Not to put too cynical a point on it, but in a last-minute reelection year ‘Hail Mary’ pass over hard-nosed Republican opponents of Obama’s “DREAM Act” legislation, the President yesterday issued an Executive Order permitting young migrants who came here as children to remain in the U.S.
Now this Executive Order is more “Dream Act-Lite” than Dream Act. But of the stalled Dream Act, I still say it’s inane to lock the barn door after the horse has gotten out. This is why I support the Dream Act and agree in particular, with that pundit who asked, “We educated these children, shouldn’t they give back to our economy?“
Predictably, President Obama’s new immigration policy via executive order wasn’t welcomed by everyone. Under the “deferred action” policy, the Department of Homeland Security will no longer initiate the deportation of illegal immigrants who came to the United States before age 16; who have lived here for at least 5 years; who are under 30; in school; or high school graduates; or those with a GED or equivalent; or who have been in military service with an honorable discharge; and who have clean criminal records.

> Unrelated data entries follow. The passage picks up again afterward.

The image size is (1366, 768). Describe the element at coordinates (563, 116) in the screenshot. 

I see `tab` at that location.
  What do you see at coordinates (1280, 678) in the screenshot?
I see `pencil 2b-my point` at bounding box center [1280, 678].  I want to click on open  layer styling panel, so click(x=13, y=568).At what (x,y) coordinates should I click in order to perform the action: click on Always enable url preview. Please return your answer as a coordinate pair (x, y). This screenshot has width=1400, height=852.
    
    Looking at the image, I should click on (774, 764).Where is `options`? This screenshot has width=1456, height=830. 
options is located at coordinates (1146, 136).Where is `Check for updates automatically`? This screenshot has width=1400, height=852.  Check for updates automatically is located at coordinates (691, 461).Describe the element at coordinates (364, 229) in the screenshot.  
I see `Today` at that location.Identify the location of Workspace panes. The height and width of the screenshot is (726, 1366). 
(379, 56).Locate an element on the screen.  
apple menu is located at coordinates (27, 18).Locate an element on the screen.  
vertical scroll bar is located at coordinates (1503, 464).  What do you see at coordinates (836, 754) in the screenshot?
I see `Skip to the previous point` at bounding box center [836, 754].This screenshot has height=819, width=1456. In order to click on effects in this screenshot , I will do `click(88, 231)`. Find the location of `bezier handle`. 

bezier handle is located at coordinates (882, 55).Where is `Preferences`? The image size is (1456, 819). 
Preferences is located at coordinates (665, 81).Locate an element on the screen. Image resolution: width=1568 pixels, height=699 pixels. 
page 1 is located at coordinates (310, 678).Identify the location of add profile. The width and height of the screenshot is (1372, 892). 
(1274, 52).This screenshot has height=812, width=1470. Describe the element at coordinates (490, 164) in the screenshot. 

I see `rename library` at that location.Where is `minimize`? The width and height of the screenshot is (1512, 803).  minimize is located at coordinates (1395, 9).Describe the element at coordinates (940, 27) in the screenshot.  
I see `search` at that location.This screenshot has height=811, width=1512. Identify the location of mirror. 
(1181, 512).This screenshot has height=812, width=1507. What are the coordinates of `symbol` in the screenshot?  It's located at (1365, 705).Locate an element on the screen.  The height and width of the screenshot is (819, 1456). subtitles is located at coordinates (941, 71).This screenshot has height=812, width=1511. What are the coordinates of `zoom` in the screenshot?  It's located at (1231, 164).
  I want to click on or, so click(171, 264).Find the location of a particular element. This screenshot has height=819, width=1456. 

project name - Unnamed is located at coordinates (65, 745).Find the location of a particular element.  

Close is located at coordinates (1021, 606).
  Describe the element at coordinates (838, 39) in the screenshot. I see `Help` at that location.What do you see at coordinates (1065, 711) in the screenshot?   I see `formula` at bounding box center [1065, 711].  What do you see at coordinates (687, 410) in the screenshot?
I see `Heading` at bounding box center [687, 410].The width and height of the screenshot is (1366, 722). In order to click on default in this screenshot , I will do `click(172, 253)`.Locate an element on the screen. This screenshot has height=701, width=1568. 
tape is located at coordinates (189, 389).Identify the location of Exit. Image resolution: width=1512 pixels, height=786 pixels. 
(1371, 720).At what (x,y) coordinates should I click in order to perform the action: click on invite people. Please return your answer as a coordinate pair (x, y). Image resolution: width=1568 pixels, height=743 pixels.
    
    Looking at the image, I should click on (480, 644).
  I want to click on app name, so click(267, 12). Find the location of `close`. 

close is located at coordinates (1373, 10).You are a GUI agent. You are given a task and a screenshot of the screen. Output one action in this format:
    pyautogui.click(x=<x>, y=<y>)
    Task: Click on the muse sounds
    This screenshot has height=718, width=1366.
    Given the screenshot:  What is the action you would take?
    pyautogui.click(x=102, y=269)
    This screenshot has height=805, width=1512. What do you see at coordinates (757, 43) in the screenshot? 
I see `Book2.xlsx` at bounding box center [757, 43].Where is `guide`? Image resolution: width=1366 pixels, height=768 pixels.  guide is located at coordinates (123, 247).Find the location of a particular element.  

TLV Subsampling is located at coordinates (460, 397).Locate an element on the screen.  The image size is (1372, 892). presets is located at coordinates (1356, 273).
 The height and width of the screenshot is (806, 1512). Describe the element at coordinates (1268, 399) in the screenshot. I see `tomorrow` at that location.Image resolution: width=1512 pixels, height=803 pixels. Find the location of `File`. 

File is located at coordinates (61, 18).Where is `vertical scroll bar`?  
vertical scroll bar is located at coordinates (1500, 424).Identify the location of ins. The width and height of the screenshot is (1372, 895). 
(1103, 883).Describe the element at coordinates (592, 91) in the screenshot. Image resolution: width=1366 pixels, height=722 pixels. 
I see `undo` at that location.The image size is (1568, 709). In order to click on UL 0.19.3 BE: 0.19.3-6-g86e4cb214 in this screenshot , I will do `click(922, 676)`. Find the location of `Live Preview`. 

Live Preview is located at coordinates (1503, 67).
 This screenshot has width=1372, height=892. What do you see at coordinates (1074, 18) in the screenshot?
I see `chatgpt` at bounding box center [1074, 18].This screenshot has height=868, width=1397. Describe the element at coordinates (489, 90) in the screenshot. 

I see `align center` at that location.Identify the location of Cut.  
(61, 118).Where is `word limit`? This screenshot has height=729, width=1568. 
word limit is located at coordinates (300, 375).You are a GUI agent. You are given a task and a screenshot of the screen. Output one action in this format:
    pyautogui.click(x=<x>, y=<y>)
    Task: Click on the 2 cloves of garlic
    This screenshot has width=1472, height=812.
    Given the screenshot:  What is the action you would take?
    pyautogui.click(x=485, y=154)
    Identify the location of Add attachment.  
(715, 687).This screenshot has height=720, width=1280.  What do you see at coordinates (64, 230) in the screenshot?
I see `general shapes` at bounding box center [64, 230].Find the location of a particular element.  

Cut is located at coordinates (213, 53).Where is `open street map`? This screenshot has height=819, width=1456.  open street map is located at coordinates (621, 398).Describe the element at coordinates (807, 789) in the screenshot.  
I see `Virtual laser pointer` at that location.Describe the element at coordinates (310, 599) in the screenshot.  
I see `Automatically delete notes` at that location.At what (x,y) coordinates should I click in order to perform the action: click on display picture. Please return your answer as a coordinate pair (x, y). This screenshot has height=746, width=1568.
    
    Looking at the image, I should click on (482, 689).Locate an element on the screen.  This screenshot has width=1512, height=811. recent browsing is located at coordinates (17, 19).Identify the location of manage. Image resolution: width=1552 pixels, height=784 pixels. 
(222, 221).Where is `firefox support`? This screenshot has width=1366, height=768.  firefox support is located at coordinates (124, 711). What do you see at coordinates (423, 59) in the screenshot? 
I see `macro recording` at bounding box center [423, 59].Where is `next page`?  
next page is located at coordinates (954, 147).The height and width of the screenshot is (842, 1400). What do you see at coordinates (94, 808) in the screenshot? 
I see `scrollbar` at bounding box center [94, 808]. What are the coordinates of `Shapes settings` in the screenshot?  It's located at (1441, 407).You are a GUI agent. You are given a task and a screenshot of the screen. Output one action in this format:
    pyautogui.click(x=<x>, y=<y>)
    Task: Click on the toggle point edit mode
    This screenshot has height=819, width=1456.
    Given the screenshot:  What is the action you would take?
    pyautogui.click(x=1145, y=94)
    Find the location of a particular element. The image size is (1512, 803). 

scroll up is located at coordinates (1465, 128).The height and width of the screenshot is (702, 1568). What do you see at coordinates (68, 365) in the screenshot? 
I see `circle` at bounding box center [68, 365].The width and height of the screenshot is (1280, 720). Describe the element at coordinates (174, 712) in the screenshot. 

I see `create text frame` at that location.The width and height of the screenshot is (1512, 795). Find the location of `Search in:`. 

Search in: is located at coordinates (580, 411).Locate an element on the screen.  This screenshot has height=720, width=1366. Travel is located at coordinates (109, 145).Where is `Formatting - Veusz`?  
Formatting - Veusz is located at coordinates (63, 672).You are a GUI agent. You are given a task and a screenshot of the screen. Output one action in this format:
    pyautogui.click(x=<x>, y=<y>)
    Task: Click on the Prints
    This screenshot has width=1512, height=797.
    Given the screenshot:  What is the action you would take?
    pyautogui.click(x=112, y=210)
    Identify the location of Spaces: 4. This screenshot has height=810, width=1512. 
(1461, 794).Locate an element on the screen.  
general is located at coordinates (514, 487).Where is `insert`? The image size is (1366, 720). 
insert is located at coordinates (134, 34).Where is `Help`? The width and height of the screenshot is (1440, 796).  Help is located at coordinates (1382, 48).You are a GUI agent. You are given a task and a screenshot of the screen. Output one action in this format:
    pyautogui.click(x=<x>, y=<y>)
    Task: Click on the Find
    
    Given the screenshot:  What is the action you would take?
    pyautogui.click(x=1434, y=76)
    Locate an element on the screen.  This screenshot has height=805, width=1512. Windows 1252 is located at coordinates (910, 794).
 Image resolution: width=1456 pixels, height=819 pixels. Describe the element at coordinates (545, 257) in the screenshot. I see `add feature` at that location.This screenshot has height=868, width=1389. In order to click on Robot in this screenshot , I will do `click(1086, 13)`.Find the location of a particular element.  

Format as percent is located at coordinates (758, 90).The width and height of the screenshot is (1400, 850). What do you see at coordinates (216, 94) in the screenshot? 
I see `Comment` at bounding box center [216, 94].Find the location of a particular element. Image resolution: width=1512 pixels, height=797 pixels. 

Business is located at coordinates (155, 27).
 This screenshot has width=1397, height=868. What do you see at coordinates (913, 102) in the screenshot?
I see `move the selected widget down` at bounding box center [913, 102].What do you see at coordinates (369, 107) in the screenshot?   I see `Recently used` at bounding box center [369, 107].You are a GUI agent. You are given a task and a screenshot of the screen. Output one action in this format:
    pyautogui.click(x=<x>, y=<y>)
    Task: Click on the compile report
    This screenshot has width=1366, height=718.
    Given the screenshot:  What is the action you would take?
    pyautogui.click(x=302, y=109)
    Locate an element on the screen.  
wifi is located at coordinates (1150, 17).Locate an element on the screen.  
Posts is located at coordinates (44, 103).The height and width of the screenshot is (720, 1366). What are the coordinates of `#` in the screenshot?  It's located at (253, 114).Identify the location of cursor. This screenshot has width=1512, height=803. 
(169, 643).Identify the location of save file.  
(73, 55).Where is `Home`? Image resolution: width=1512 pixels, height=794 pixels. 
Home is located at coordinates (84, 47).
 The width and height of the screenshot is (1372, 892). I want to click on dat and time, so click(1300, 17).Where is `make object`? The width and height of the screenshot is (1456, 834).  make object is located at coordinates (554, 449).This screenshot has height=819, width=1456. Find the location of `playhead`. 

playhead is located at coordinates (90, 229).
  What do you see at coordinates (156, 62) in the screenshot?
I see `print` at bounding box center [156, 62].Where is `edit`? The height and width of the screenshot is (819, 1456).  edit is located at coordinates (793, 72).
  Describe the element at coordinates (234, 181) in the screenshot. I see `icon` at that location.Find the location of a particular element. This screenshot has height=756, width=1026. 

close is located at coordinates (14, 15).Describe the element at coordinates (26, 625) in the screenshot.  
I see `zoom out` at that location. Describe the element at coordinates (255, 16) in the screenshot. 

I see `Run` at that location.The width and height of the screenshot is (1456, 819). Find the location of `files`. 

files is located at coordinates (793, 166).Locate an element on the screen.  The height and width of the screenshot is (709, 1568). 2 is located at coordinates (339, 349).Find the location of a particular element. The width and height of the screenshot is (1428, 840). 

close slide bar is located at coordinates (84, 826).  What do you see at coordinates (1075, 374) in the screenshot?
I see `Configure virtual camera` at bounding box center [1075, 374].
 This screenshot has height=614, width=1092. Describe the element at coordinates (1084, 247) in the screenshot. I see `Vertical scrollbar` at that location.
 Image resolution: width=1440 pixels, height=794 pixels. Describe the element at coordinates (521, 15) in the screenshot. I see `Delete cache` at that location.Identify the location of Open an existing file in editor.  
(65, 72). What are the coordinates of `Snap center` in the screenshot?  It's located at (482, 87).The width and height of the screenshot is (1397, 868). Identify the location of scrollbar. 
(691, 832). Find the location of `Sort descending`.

But as concerns undocumented law school grads: Sergio Garcia, Cesar Vargas, and Jose Godinez-Samperio, with a stroke of the presidential pen, there’ll now be one more reason — not just six why undocumented law school grads should be admitted to the bar.
The change has potentially positive implications for the legal arguments made by Sergio Garcia, Cesar Vargas and Jose Godinez-Samperio in their still pending petitions to gain admission to practice law. Since the 3 undocumented immigrant law school graduates appear to satisfy the new policy’s announced criteria, the licensing authorities will no longer find themselves in the previously and embarrassingly likely circumstance of having just approved new lawyers on the eve of their deportations. Furthermore, the policy change may provide state supreme courts and apprehensive lawyer licensing boards with additional legal and political cover.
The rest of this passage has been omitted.